Studio album by Daniel Balavoine
- Released: October 1983
- Recorded: June 1983
- Studio: Strawberry Studios, Dorking; Highland Studios, Inverness;
- Genre: Synth-pop; pop rock; world music;
- Length: 41:10
- Label: Riviera-LM; Barclay;
- Producer: Andy Scott; Daniel Balavoine;

Daniel Balavoine chronology
| Vendeurs de larmes (1982) | Loin des yeux de l'Occident (1983) | Balavoine au Palais des sports (1984) |

Singles from Loin des yeux de l'Occident
- "Pour la femme veuve qui s'éveille" Released: October 1983; "Les petits lolos" Released: February 1984; "Frappe avec ta tête" Released: 1989;

= Loin des yeux de l'Occident =

1983 album by Daniel Balavoine

Loin des yeux de l'Occident is the seventh studio album by French singer Daniel Balavoine, released in October 1983.

==Background and release==
The album was another change in style for Balavoine, with the notable presence of synthesisers and programming. After listening to Peter Gabriel's latest album, he bought the revolutionary synthesiser Fairlight CMI and became one of the first French musicians to experiment with it. At his home in Colombes, he built a home studio, comprising the Fairlight as well as two other synthesisers, an Oberheim and a PPG Wave 2. He then spent several months experimenting with this technology before being ready to record the album.

Balavoine chose to record at Strawberry Studios in Dorking due to its reputation and technical capabilities. He also moved recording to Highland Studios in Inverness for a change of scenery and due to its peacefulness.

Balavoine also took inspiration, both musically and in the lyrics, from Africa. In 1983, he was invited to participate in the Paris-Dakar Rally as a co-driver. However, after breaking down in the first stage, he followed the rally in a caravan. This consequently opened his eyes to life in Africa, as he saw the poverty and famine there. Again, also inspired by the world music albums by Peter Gabriel, Balavoine made use of African percussion on the album.

The album covers a range of different topics, which Balavoine described as being a succession of ideas, meaning that there isn't a unifying theme or concept to the album. The only link on the album is that Balavoine wrote the lyrics to one song per day according to a strict schedule so he did not spend hours trying to perfect each song.

The first single released from the album was "Pour la femme veuve qui s'éveille", released in October 1983. The song criticises the living conditions of women (the song refers to widowed women) caused by war and policies and how they have to continue on and be the pillars of their families. First of all, he makes reference to a woman in China having to work to feed her sons, implicitly criticising the one-child policy that had been introduced there in 1970. The song then goes on to reference the labour camps in the USSR and then the Maasai people in Africa.
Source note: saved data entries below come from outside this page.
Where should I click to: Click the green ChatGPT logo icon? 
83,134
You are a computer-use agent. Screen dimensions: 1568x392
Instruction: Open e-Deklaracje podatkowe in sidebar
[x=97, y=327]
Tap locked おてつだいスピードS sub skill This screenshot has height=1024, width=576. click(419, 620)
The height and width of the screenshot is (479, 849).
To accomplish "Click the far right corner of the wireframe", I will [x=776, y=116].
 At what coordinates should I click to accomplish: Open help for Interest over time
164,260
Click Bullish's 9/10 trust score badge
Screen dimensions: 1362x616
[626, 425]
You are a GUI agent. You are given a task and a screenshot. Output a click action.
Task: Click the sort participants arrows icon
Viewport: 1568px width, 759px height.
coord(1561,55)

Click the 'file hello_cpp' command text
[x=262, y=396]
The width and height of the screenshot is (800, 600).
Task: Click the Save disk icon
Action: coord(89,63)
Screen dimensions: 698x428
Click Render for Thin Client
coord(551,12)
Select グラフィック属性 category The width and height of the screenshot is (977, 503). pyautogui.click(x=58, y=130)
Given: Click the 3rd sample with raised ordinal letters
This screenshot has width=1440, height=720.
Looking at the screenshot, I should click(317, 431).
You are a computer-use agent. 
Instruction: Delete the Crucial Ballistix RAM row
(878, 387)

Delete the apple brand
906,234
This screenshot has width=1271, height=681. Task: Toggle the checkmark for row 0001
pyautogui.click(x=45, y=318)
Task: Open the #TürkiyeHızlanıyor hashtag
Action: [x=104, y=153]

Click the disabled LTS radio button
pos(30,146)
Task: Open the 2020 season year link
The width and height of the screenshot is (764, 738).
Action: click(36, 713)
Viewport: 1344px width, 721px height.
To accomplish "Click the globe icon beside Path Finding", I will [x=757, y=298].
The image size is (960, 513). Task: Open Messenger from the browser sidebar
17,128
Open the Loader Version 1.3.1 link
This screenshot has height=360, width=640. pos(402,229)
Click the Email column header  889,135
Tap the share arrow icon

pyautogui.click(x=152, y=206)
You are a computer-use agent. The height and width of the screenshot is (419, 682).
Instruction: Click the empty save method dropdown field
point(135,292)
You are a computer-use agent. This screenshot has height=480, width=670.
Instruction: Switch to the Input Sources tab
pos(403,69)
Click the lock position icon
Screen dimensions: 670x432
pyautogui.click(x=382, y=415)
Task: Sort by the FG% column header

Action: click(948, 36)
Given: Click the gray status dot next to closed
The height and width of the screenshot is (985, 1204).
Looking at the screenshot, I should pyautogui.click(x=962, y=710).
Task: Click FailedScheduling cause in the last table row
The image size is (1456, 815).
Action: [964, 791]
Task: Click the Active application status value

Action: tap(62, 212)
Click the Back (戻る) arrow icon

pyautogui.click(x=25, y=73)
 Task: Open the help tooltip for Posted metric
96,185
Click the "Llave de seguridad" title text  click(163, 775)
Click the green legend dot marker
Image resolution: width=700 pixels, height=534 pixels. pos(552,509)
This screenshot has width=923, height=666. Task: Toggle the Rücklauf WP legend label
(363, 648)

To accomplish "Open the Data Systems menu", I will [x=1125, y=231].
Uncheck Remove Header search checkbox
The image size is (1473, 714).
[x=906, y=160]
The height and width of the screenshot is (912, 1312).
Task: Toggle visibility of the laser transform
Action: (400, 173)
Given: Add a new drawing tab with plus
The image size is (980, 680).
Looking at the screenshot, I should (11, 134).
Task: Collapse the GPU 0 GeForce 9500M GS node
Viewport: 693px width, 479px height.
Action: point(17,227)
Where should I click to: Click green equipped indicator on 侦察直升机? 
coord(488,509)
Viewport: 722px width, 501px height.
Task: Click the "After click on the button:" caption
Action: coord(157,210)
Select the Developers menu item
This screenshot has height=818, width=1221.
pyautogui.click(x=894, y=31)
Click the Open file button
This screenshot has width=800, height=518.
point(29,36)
"Les petits lolos" was released as the second single in February 1984 and describes a man's attraction to teenage girls, similar to Vladimir Nabokov's Lolita.

Elsewhere on the album, "Supporter" looks at friendship and affection through the theme of football, and "Poisson dans la cage" looks at the effects of a drug overdose. "Partir avant les miens" looks at his death and burial before those close to him so he doesn't have to deal with the pain of losing them. This is prophetic given that less than three years later, Balavoine died in a helicopter accident. Two songs look at torture in South America: the first, "Frappe avec ta tête" was dedicated to pianist Miguel Ángel Estrella and tells the story of a writer who, after having his fingers cut off and his tongue cut out, the only way to express himself is to hit with his head. The second, "Revolución" describes the Mothers of Plaza de Mayo in Argentina who demonstrated against the disappearance of their children and those close to them during the country's military dictatorship, National Reorganization Process.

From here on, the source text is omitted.